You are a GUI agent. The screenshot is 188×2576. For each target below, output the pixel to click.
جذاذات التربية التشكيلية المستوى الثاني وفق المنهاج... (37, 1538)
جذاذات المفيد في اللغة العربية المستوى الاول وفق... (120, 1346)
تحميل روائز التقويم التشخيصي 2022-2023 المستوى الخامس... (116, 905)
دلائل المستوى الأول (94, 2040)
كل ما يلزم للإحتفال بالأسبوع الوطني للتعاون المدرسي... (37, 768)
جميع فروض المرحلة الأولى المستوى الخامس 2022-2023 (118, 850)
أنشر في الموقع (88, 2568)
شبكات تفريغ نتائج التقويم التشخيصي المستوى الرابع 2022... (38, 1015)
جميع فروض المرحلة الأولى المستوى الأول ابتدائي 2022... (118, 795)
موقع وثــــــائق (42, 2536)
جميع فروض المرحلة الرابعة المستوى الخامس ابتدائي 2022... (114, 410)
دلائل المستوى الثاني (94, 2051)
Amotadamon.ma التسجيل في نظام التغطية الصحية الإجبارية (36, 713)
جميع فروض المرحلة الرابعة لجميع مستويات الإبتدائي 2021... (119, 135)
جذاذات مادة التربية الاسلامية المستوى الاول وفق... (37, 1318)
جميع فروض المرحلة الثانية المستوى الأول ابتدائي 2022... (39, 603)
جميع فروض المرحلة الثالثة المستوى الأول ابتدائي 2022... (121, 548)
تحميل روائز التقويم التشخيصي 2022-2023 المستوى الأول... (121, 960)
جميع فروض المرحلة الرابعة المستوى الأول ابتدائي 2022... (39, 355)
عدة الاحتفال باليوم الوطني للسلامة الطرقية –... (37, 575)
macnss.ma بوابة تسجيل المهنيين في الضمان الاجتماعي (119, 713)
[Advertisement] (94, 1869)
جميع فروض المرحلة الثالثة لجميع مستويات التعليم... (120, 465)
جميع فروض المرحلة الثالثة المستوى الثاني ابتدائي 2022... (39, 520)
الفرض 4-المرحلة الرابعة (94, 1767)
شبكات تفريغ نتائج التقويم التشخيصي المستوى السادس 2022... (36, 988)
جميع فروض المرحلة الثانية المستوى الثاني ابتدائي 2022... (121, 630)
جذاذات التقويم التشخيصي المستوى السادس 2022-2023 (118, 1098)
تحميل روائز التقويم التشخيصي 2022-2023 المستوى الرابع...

____________

WORK TO BE COMPLETED ▸
Go through the entries and copy each line holding the string "نتائج".

EXERCISE RESPONSE ▸
شبكات تفريغ نتائج التقويم التشخيصي المستوى الرابع 2022... (38, 1015)
شبكات تفريغ نتائج التقويم التشخيصي المستوى السادس 2022... (36, 988)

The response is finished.